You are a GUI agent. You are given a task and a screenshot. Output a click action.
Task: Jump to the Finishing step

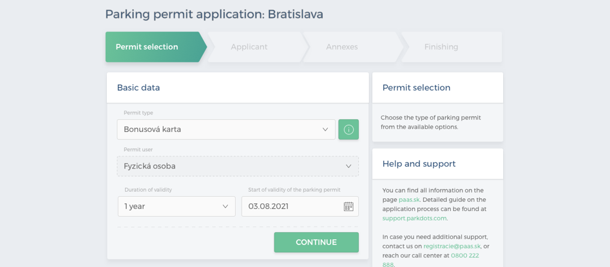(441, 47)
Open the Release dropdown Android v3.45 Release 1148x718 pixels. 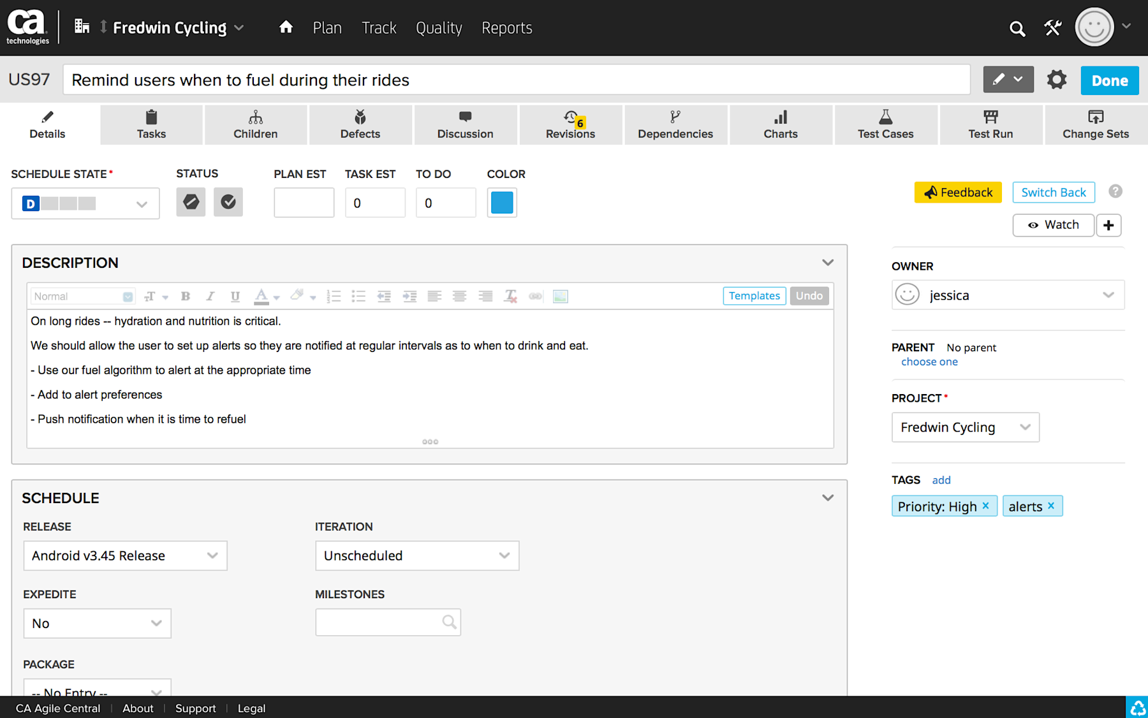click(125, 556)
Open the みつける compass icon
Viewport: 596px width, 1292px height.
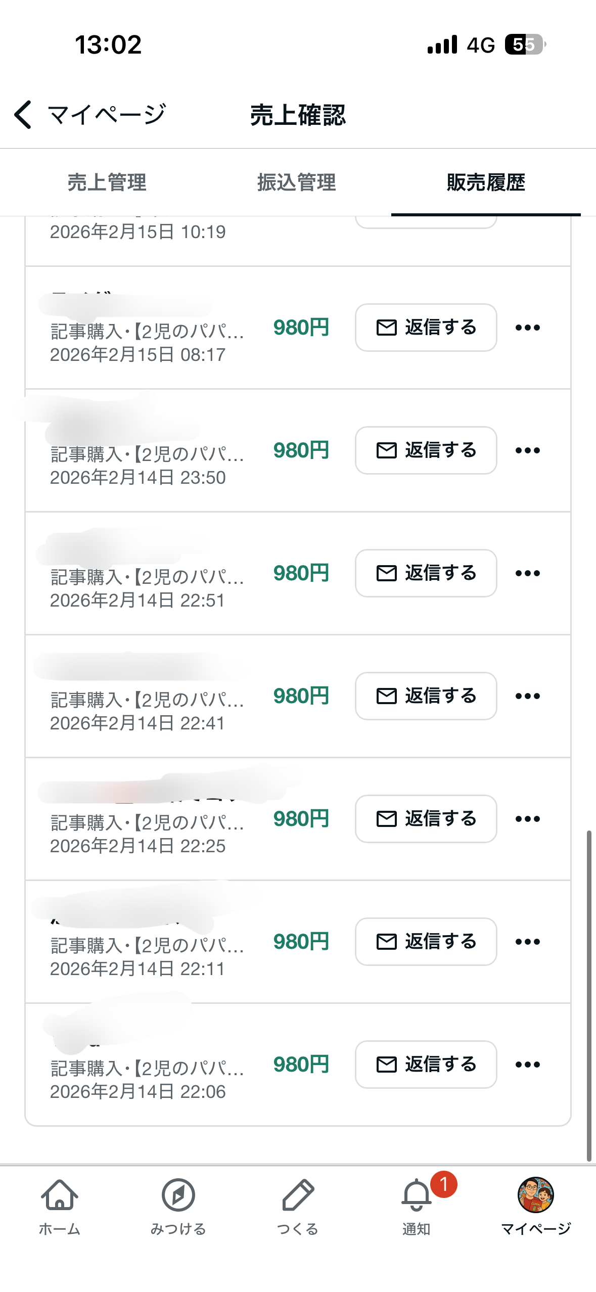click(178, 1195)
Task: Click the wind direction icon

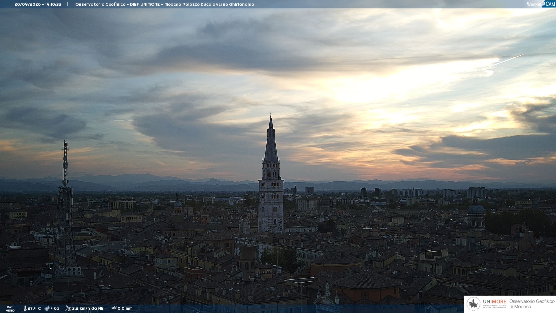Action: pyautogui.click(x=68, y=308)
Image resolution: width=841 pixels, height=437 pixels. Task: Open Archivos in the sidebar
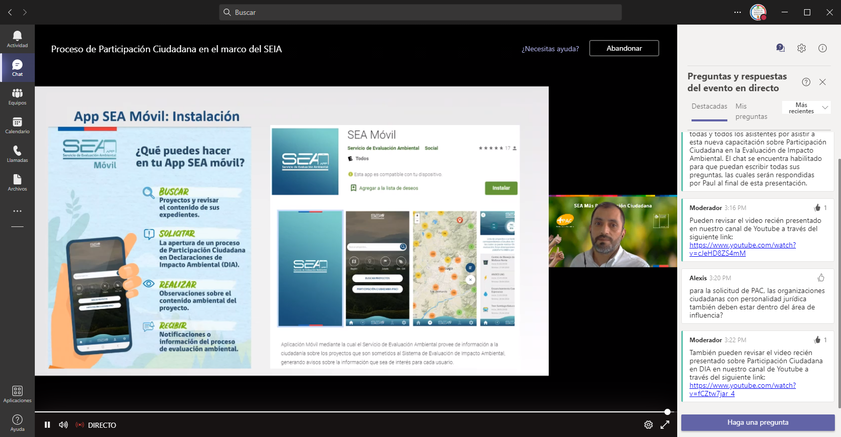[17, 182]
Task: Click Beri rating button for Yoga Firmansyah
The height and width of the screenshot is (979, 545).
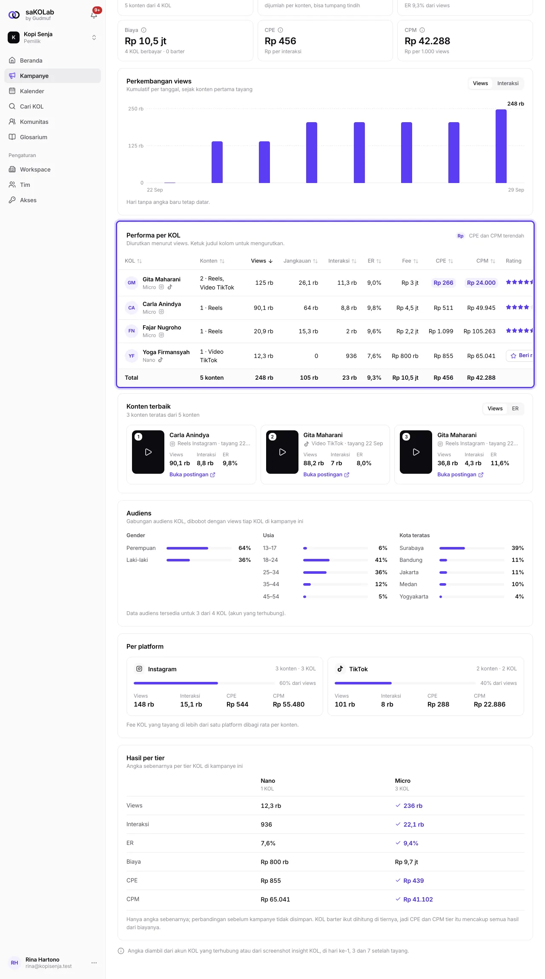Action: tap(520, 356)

• **What the task asks**:
Transcribe word for word only the lines from the one with "Viewport: 596px width, 1292px height." through the end of the listing; every picture is to be omitted.

• **Answer to this exercise**:
Viewport: 596px width, 1292px height.
click(178, 1195)
Task: Click the wind direction icon

Action: pyautogui.click(x=68, y=308)
Image resolution: width=841 pixels, height=437 pixels. Task: Open Archivos in the sidebar
[17, 182]
Task: Click Beri rating button for Yoga Firmansyah
The height and width of the screenshot is (979, 545).
Action: tap(520, 356)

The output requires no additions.